An increasing number of professionals are subscribing to attribution marketing, where every single activity is tracked, and a corresponding ROI provided. With the right attribution model, financial marketers should be able to accurately find out the incremental benefit driven by the marketing spend. This includes how each channel contributes relative to its overall cost, whether spend is being optimised, and the differences in channel usage (and therefore marketing attribution) for different customer segments. However, for organisations with multiple marketing activities running simultaneously, it can be very difficult to track this data and use it inform marketing decisions.

According to research, the top three concerns for financial marketers in 2017 were how much should be allocated to digital marketing channels (63%), how much should be allocated to marketing technology (62%) and how to establish an ROI (60%). Instead of data languishing in disconnected data silos, dashboards aggregate and present all relevant campaign data in a clear, visual and engaging way, making obtaining ROI much less painful.

  1. Evaluate campaigns more effectively, and at pace

Dashboards help marketers integrate marketing activities with the rest of the business and better understand where to dedicate spend. Using a dashboard allows comparisons across all platforms rather than relying on individual representations that may result in skewed results. It can also help change the company mindset, so the entire organisation looks to the marketing department to answer questions such as:

  • What is our most profitable customer segment?
  • What segments should we be cross-selling and with what products?
  • What are the best new customer segments?
  • What products should we sell them?

Armed with this information, marketing strategies become more fact-based, driving certain aspects of the sales function instead of vice versa. The marketing department identifies new prospects, cross-sells, products, pricing and messaging.

  1. Provide data, and prove ROI to stakeholders

Financial intuitions continuously need to provide data to their investors. When it comes to proving the marketing department’s value and the return on marketing investment for the institution to a CMO, providing a snapshot of performance on a marketing dashboard enables them to see their overall marketing strategy holistically, highlighting which campaigns are most effective.

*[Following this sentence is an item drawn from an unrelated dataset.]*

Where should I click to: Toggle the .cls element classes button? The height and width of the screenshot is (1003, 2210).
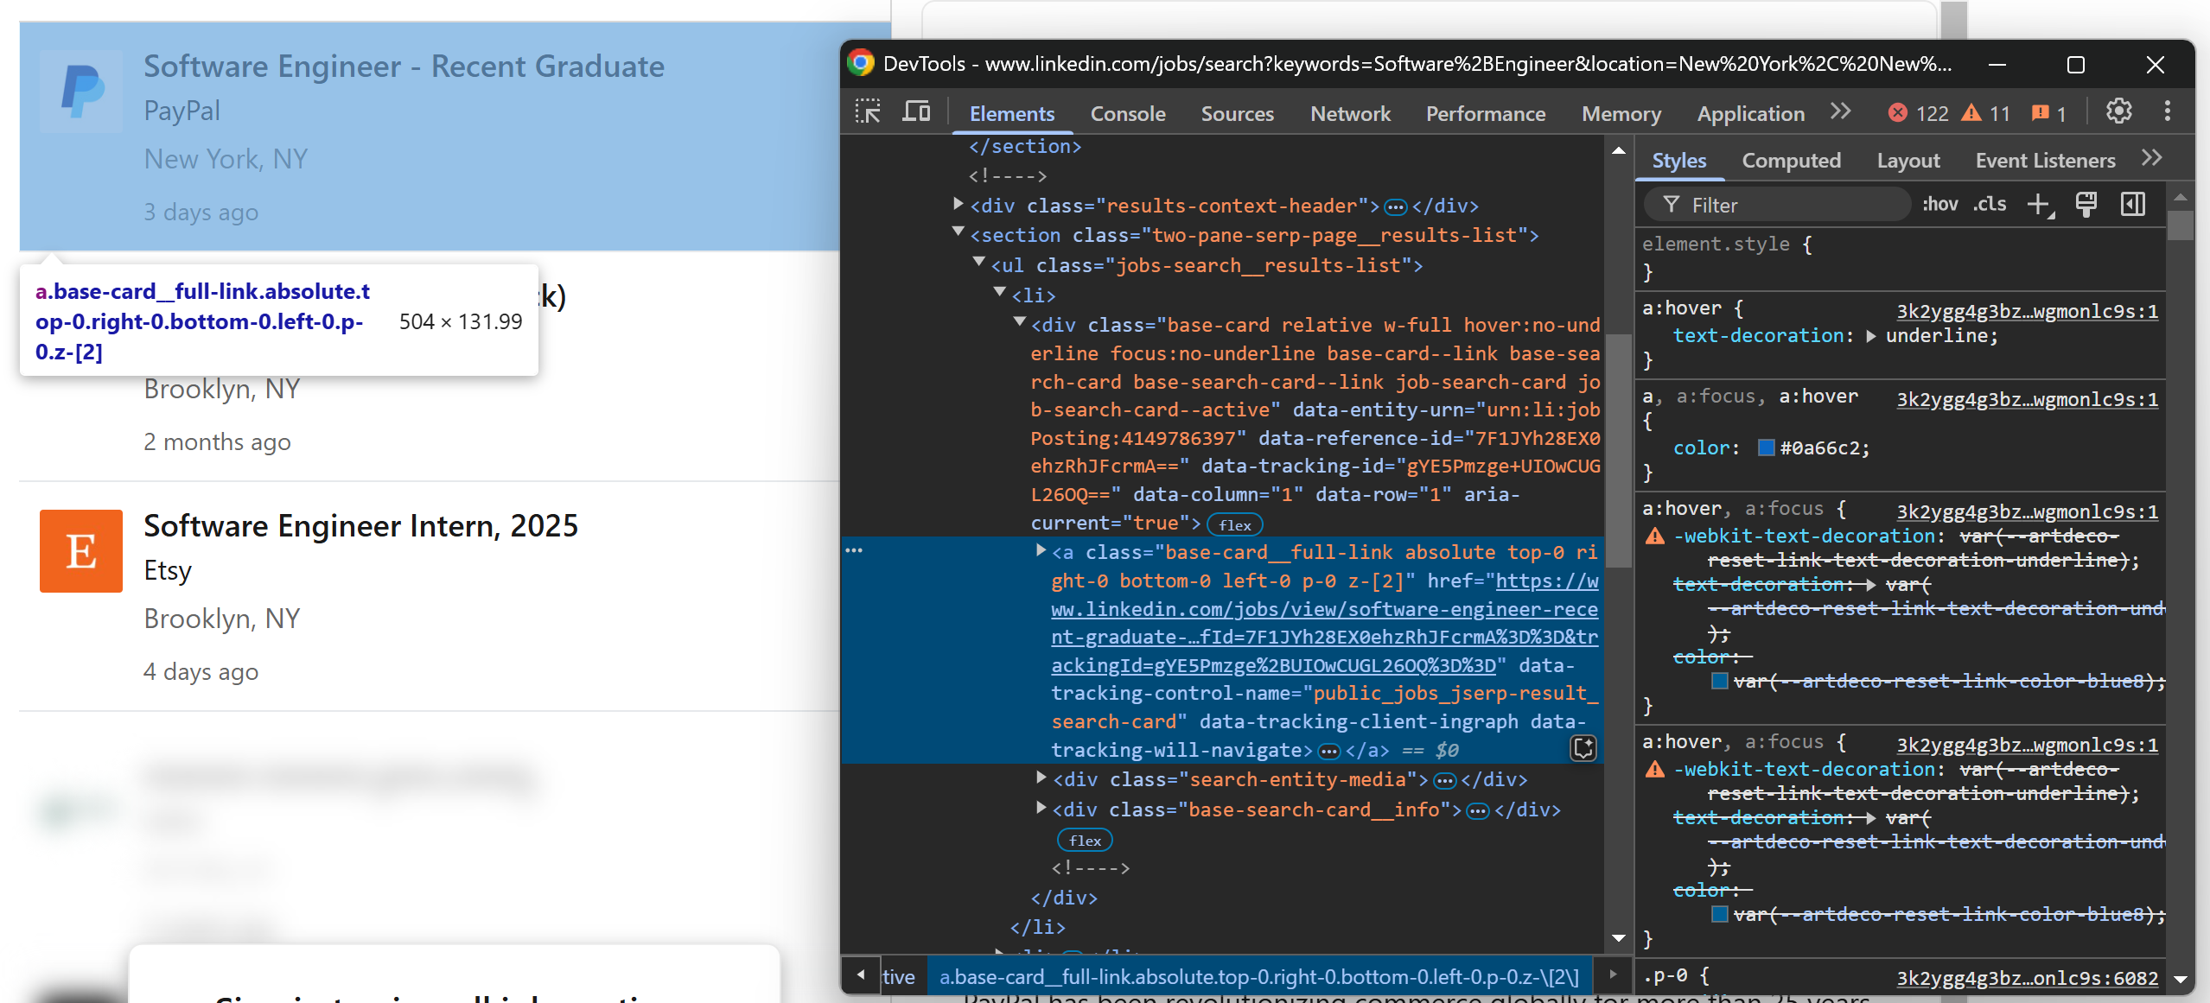pyautogui.click(x=1990, y=205)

  1. Ensure GDPR compliance

Achieving GDPR readiness requires organisations to streamline all personal data held in various documents and emails held across disparate systems, network folders, and sometimes paper-based storage. To use existing data, marketing or otherwise, financial marketers must be satisfied that it meets the new standards and have a fully documented permission trail. This forces firms to consider where they hold personal data, and the legal basis for handling it, and dashboards can help. The GDPR also introduces a duty on all organisations to report certain types of data breach to the relevant authority and, in some cases to the individuals affected, within 72 hours of becoming aware of it. Using a dashboard means such a breach can be identified and reported immediately – something that is nearly impossible to do when dealing with siloed information.

Establishing a marketing dashboard is a crucial step to monitor a return on marketing investment. Financial marketers who embrace dashboards will find they can provide better support to demonstrate true ROI and justify decisions about how to move marketing efforts forward to the whole organisation. The bottom line? It means marketing is no longer a mean feat.